- BLOQUE DE TEXTO

-.-.-

Entre nosotros, no sin un dejo de preocupación por ello, así lo ha reconocido María Luisa Tosta: “En una primera etapa de su labor, el intérprete debe fijar las posibles interpretaciones de la norma. Sería ilegítimo que incluyera opciones no permitidas por la norma; por eso debe comenzar por hacer explícitas las alternativas válidas de interpretación. En esta fase pueden ser útiles las recomendaciones de los métodos tradicionales: esto es, considerar los elementos gramaticales, lógicos, sistemáticos, históricos, etc. Debe precisar el significado y la ubicación de las palabras en la oración; debe considerar el lugar que la norma ocupa dentro del sistema jurídico y la conexión con otras normas; puede consultar el diario de debates del órgano legislativo, los de las comisiones encargadas de elaborar los proyectos, los textos legales que pudieron ser fuente de inspiración de la norma, etc. Toda esa labor supone una actividad racional por parte del intérprete. Agotada esta etapa, es posible que él se encuentre en la necesidad de escoger entre varios significados, cualquiera de los cuales constituye una interpretación legítima de la norma. Esta escogencia es ya un momento no puramente racional, donde opera la voluntad. En este punto, ¿qué puede guiar la voluntad del intérprete? Sin duda, aquí van a influir sus convicciones morales, políticas, etc. ¿Cómo ponerle límites? Al parecer, no hay forma de tener certeza de lo que va suceder. La interpretación, en última instancia, queda librada a la voluntad del intérprete (TOSTA, María Luisa, “Interpretación ¿solución jurídica o política?”, en Ensayos de Filosofía del Derecho. Caracas: UCV, 2005).

-.-.-

- DATOS RECOPILADOS
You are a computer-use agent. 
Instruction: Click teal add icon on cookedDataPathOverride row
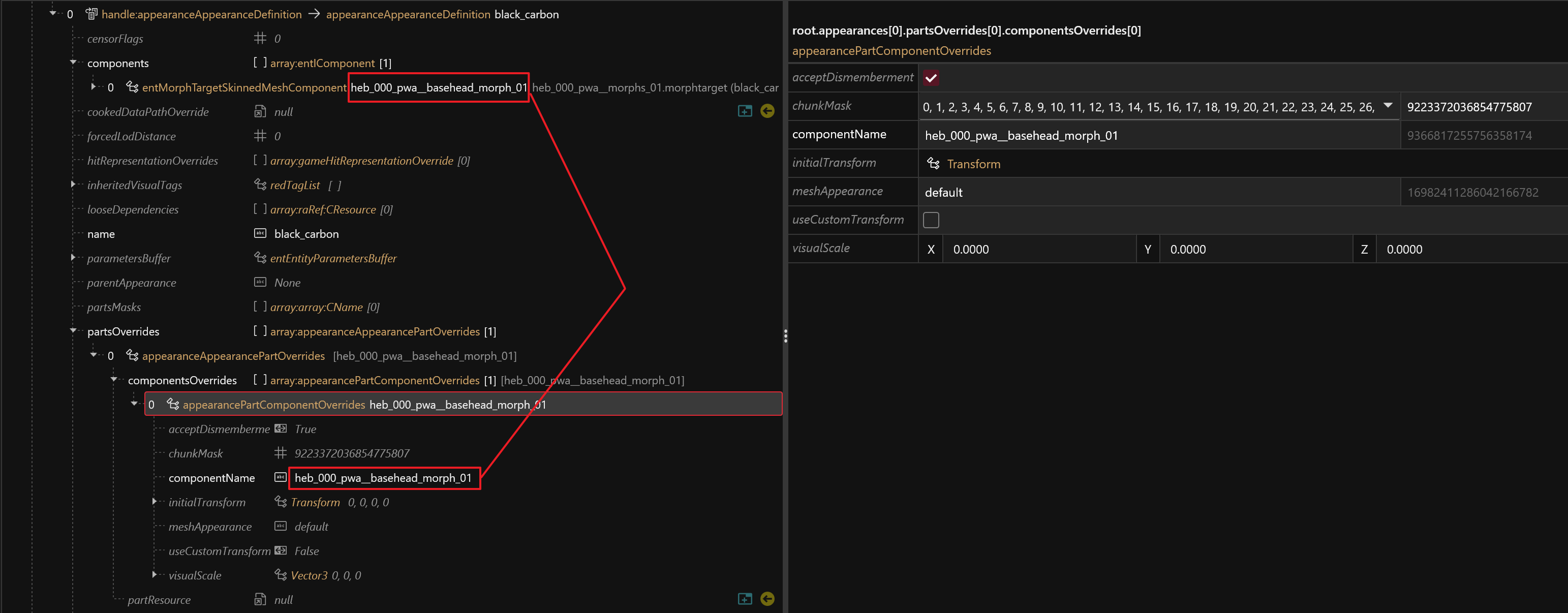(745, 111)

-.-.-

- CONSIGNA DEL EJERCICIO
¿Qué elementos, según el texto sobre la interpretación de la norma, recomiendan considerar los métodos tradicionales? Enuméralos todos.

- RESULTADO DE LA TAREA
- Gramaticales
- Lógicos
- Sistemáticos
- Históricos